Este martes arranca el debate oral y público por la muerte de Alan Villouta, el joven de 21 años que fue atropellado en el Acceso Sur el 26 de agosto de 2017. En el banquillo de los acusados se sentará el empresario Alejandro Verdenelli (45), que está imputado por homicidio culposo agravado por la conducción imprudente y antirreglamentaria, por lo que arriesga una pena de 3 a 6 años de prisión.
Al inicio de la investigación el empresario fue acusado de homicidio simple con dolo eventual, que arriesga penas de entre 8 y 25 años. Pero la causa se encuadró finalmente como un accidente culposo.

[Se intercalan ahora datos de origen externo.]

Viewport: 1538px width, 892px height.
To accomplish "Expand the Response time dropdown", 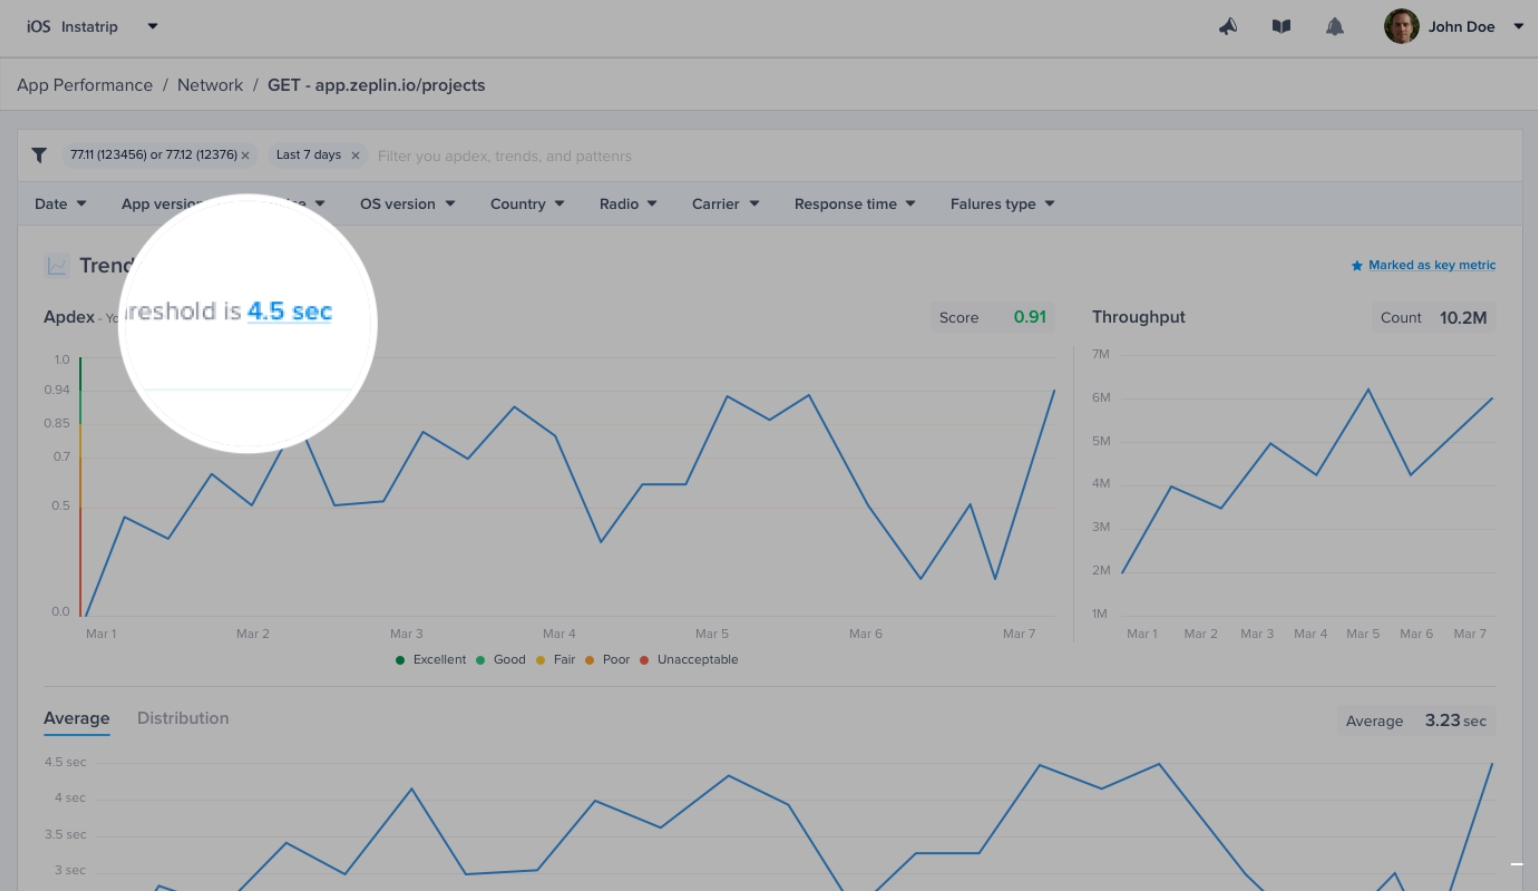I will (854, 204).
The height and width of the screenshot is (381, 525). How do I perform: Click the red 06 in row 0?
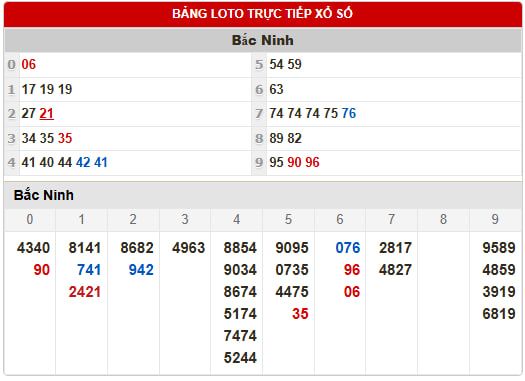(28, 64)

La muerte del joven ocurrió el 26 de agosto del 2017, cuando salía de trabajar de una pizzería en el complejo La Barraca Mall en Guaymallén y cruzó el Acceso Sur. Allí fue atropellado por una camioneta Porsche Cayenne al mando de Verdenelli.
Villouta murió en el acto y el conductor del vehículo que lo embistió se dio a la fuga. Unas 60 horas después, se entregó ante las autoridades y quedó detenido.
El fiscal ordenó que pase a la cárcel luego de que las pruebas lo comprometieron con el accidente y lo acusó por homicidio simple con dolo eventual, que prevé de 8 a 25 años de cárcel.
Sin embargo, con el transcurso de la instrucción y la incorporación de nuevas pruebas, la calificación terminó mutando hasta llegar a homicidio culposo por la conducción imprudente, como en la mayoría de los accidentes viales fatales.